§ WORKING DATA
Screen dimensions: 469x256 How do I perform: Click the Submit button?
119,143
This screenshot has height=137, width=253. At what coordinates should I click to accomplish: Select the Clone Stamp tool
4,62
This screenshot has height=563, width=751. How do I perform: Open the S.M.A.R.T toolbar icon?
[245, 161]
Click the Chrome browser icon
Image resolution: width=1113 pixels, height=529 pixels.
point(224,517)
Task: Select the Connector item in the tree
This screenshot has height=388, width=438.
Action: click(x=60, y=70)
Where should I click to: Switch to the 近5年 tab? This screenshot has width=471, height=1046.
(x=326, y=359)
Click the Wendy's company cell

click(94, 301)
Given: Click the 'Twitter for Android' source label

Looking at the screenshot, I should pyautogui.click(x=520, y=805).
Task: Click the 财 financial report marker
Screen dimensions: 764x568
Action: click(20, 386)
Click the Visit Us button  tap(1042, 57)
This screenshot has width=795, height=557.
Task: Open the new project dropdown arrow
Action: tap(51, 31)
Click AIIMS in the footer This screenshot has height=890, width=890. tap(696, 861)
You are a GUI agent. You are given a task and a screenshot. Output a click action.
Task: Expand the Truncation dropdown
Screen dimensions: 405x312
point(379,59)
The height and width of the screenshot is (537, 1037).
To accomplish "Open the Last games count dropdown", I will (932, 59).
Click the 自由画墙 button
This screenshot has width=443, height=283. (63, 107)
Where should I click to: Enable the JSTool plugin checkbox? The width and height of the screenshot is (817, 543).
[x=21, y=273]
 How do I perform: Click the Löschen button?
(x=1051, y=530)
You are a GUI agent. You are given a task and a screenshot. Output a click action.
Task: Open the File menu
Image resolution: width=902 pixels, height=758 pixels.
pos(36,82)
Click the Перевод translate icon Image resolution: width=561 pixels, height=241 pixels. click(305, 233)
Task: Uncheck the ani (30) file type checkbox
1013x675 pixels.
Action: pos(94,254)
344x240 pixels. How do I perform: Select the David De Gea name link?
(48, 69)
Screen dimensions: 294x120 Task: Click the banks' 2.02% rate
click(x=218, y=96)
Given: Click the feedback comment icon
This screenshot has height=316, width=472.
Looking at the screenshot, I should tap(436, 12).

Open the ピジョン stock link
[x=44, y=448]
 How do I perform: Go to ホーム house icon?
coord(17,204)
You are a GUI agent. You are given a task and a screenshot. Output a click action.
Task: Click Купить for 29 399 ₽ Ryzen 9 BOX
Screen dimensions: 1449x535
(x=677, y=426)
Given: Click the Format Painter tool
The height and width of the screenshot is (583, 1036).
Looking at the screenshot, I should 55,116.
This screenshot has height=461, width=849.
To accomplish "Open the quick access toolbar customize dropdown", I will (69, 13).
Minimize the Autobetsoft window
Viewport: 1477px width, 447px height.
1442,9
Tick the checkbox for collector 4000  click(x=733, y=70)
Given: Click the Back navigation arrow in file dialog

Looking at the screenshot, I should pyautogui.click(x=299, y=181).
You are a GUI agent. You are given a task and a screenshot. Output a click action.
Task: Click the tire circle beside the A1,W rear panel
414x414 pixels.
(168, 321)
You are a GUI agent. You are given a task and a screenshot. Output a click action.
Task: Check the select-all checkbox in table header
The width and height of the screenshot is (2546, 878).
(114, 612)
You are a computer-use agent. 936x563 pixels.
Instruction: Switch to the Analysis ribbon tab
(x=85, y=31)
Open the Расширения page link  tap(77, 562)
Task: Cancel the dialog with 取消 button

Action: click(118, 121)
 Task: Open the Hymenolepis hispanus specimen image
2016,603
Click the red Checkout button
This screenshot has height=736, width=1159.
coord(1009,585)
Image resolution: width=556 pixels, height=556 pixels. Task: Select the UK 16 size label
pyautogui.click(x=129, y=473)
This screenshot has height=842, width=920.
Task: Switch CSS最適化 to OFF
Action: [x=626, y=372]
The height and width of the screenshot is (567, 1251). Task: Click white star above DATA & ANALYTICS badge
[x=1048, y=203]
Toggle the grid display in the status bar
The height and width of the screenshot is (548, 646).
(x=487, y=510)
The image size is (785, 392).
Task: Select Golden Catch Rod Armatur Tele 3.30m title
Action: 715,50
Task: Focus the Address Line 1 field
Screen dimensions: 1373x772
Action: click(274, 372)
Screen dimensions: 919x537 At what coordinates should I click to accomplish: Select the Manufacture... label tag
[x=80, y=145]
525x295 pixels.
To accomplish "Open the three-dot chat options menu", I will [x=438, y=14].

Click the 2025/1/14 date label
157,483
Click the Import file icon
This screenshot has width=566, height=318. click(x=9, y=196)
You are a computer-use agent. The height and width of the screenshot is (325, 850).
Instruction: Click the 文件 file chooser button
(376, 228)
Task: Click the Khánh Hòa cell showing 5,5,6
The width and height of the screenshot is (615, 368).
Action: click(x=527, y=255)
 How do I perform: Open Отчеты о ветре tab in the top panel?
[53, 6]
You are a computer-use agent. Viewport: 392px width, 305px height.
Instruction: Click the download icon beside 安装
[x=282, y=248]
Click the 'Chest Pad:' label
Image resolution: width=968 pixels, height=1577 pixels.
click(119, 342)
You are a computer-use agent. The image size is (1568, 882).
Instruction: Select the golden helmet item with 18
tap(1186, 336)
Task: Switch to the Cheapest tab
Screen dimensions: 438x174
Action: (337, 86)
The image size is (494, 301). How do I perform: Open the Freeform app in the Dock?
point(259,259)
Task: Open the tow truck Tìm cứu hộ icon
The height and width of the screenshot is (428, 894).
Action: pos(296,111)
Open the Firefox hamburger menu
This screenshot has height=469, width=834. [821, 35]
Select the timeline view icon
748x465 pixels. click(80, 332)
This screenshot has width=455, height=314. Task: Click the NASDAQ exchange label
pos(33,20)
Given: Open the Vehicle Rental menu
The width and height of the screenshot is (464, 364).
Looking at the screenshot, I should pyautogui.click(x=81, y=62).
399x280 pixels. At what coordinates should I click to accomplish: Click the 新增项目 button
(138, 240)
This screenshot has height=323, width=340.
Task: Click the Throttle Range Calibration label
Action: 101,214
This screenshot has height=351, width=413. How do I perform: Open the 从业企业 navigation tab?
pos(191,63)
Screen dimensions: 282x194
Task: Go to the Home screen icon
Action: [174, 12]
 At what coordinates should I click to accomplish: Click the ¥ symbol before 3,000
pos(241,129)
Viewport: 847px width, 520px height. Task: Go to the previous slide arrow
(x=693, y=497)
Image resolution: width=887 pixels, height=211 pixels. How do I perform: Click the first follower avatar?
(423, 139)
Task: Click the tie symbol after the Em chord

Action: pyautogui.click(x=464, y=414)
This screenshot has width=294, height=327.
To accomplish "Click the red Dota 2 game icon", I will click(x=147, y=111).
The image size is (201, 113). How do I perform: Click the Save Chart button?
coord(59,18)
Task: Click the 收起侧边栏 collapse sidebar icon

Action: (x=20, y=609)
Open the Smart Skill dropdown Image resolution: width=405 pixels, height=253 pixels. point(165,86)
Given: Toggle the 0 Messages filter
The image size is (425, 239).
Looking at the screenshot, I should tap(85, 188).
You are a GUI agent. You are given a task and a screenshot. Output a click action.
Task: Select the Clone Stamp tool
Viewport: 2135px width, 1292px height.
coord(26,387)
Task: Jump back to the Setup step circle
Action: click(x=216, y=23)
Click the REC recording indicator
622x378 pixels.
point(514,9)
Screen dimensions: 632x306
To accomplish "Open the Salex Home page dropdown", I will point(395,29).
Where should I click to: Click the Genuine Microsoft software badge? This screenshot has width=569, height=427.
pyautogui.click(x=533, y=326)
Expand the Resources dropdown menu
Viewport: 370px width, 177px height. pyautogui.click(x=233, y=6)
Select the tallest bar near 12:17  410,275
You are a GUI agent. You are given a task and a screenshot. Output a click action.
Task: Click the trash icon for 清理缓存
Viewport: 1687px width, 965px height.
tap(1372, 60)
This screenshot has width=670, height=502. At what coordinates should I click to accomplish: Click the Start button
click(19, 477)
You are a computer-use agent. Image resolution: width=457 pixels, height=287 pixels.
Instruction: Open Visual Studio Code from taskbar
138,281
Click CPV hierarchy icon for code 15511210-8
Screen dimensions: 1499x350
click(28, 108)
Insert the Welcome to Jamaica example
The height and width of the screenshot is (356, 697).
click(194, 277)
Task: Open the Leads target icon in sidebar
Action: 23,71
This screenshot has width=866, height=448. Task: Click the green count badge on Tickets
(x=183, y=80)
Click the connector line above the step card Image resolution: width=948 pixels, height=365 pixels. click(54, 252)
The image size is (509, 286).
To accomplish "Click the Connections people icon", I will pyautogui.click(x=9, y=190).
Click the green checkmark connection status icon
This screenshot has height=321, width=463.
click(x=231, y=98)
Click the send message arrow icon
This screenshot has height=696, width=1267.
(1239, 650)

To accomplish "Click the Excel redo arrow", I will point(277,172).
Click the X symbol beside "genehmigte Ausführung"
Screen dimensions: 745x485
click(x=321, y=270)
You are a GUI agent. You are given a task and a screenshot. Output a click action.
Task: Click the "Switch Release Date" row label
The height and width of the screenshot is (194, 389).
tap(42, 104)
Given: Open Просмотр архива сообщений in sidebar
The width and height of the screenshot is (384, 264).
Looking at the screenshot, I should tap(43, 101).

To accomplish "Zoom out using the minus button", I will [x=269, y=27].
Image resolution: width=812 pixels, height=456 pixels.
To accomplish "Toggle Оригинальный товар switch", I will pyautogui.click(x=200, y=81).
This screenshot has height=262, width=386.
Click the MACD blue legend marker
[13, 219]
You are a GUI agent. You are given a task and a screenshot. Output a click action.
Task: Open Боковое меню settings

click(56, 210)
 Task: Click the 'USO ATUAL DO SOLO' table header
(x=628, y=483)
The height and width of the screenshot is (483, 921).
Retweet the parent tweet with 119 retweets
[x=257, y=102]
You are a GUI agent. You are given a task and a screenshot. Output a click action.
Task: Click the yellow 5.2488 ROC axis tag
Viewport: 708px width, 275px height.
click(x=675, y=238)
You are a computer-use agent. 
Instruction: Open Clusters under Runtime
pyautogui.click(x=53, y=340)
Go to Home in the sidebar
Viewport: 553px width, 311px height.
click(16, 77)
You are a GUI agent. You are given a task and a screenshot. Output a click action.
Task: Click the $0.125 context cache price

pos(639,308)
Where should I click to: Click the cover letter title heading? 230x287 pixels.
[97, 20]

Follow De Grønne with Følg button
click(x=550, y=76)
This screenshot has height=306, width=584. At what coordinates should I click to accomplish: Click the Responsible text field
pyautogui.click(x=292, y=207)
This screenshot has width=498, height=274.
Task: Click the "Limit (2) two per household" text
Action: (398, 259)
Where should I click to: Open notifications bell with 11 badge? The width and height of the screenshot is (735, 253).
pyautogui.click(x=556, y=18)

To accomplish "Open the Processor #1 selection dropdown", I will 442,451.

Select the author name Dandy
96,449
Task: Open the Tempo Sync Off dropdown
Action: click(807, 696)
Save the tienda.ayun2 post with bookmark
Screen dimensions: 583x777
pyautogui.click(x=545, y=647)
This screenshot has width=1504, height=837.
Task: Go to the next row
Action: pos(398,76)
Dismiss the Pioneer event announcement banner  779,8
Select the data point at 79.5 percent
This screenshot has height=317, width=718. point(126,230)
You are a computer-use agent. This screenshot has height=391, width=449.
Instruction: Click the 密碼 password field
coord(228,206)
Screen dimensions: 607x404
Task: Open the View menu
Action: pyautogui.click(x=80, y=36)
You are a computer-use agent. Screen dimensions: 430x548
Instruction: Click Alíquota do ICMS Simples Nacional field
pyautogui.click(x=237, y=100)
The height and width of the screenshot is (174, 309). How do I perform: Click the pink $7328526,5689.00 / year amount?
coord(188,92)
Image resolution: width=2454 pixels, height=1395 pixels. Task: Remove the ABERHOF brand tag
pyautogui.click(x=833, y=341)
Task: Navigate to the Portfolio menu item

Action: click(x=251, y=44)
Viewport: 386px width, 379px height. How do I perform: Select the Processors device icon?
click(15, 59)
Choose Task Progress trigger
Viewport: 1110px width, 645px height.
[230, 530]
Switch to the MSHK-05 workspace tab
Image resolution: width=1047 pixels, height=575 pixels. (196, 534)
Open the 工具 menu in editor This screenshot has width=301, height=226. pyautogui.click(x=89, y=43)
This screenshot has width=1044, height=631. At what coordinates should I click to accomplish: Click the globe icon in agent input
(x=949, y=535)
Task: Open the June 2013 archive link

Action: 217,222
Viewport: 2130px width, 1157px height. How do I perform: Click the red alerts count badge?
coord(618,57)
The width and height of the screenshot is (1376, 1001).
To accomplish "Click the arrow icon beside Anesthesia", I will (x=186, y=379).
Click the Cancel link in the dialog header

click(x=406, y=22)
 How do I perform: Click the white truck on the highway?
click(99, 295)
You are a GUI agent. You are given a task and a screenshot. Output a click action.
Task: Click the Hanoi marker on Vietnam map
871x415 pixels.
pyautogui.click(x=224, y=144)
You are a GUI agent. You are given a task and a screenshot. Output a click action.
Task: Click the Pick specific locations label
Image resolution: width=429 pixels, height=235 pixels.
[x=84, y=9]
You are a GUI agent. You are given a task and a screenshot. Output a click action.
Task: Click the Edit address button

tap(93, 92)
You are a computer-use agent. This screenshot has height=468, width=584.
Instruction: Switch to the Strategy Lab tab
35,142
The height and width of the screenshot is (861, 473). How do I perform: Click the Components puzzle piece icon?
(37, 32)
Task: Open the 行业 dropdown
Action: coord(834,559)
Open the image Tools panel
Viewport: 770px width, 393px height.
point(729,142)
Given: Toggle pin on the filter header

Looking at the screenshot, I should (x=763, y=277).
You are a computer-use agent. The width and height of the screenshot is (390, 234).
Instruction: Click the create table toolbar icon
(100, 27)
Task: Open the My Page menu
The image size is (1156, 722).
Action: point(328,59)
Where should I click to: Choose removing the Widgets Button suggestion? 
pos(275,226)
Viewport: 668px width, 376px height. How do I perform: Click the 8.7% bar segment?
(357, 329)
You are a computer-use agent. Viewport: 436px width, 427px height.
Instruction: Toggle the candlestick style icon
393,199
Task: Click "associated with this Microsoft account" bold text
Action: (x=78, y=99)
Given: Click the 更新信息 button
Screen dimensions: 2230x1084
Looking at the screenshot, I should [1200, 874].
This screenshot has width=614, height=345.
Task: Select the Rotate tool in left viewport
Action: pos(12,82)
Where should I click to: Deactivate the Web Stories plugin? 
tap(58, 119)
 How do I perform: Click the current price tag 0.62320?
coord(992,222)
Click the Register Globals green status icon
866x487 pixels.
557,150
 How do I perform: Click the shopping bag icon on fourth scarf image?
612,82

§ WHAT TO WORK ON
Format the items from the line that contains "This screenshot has height=351, width=413." through the line that contains "Looking at the screenshot, I should tap(85, 188)." as a JSON list of strings, one string per line, leaving out blank lines.

§ FULL ANSWER
[
  "This screenshot has height=351, width=413. How do I perform: Open the 从业企业 navigation tab?",
  "pos(191,63)",
  "Screen dimensions: 282x194",
  "Task: Go to the Home screen icon",
  "Action: [174, 12]",
  " At what coordinates should I click to accomplish: Click the ¥ symbol before 3,000",
  "pos(241,129)",
  "Viewport: 847px width, 520px height. Task: Go to the previous slide arrow",
  "(x=693, y=497)",
  "Image resolution: width=887 pixels, height=211 pixels. How do I perform: Click the first follower avatar?",
  "(423, 139)",
  "Task: Click the tie symbol after the Em chord",
  "Action: pyautogui.click(x=464, y=414)",
  "This screenshot has width=294, height=327.",
  "To accomplish \"Click the red Dota 2 game icon\", I will click(x=147, y=111).",
  "The image size is (201, 113). How do I perform: Click the Save Chart button?",
  "coord(59,18)",
  "Task: Click the 收起侧边栏 collapse sidebar icon",
  "Action: (x=20, y=609)",
  "Open the Smart Skill dropdown Image resolution: width=405 pixels, height=253 pixels. point(165,86)",
  "Given: Toggle the 0 Messages filter",
  "The image size is (425, 239).",
  "Looking at the screenshot, I should tap(85, 188)."
]